All people, whether US citizens or not, have rights under the US Constitution. Even if you have just arrived, you rights under the Constitution must be respected by the government. There are many such rights, but several are more relevant to the average person. One such right is the right to remain silent. This means that if the police ask you questions and you do not wish to answer you have an absolute right to refuse. You cannot be punished for this in any way. You may ask to speak to a lawyer at any time and they authorities must allow you to do this. You also have a right to freedom of speech. This means freedom to criticize any government, including your home country government, and you cannot be punished for that. You also have a right to any religious beliefs you want, to start your own church, and to be an atheist and to try to convince other people to believe what you believe. Nobody can punish you for exercising these rights.

What should You Do if You Are Arrested or You Think You May Be Arrested by Police, FBI or ICE Agent?

If you are arrested by any government agency or police officials, your right to remain silent becomes very important. Most lawyers will advise you to remain silent if questioned by the police about something that you are suspected of. Many people think that remaining silent is only for guilty people. This is not true. We have seen many cases where clients have made statements to the police and the police have made mistakes in writing them down, either because of a bad interpreter or because of bad police work. (There is, of course, no need to remain silent if the police want to interview you about something you merely witnessed and where you are not a criminal suspect.)

If You Are Illegal Immigrant in the United States, Do You Have Any Rights if Arrested?

You Could Be Deportable or Removable if you are convicted of certain crimes (Lose Your Green Card or Denied Green Card)
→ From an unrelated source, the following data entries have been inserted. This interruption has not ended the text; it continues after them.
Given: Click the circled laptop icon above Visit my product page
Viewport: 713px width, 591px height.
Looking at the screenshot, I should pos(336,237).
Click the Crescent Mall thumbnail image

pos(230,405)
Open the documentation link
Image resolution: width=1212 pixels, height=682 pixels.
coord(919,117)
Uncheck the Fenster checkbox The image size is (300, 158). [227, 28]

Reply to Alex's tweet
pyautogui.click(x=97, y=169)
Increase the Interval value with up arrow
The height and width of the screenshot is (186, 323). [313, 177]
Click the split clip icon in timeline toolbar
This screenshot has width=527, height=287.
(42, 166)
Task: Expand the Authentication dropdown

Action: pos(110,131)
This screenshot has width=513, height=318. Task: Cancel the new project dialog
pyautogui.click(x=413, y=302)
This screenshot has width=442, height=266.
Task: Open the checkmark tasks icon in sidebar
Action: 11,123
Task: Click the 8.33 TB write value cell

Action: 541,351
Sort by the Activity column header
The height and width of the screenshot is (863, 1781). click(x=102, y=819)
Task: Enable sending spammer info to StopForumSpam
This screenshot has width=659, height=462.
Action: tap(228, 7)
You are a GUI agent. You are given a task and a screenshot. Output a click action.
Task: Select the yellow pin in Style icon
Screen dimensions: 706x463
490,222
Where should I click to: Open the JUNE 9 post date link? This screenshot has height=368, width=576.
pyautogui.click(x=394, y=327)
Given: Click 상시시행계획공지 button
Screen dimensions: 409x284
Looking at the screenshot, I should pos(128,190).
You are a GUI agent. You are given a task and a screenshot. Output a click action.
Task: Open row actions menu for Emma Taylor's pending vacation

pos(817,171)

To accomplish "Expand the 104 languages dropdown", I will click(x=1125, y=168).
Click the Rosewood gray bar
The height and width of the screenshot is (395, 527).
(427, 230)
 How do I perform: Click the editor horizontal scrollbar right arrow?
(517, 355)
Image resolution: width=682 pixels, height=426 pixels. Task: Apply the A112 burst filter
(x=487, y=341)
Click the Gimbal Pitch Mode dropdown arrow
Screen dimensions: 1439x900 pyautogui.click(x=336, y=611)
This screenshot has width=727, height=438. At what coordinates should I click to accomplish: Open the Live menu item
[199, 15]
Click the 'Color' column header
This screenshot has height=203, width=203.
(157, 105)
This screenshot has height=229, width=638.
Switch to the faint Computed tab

Constitutional rights apply to all people in the US, whether you are here legally or not. This includes the right to remain silent. We generally advise clients who are here illegally not to discuss their immigration status with anybody if they are arrested. It is also important to remember that if you are not a US citizen, a criminal conviction can be very harmful to your life. This is true even if you have a green card. Lawyers see many cases where people assume that their crime is so long ago and not serious enough to result in deportation. For example, some well-meaning pastors advise their church members to apply for citizenship in order to get welfare benefits. If it turns out that the person has a certain criminal record, it can result in deportation. For example, we have seen several cases where men hit their wives and pled guilty to “domestic violence.” These clients did not view the matter as serious because it was only a small argument with no injuries. The immigration law, however, views such crimes as very serious. Therefore, it is very important that you see an immigration attorney before you plead guilty to any crime. Also, if you have a criminal record you should see an immigration attorney before you apply for any immigration benefit.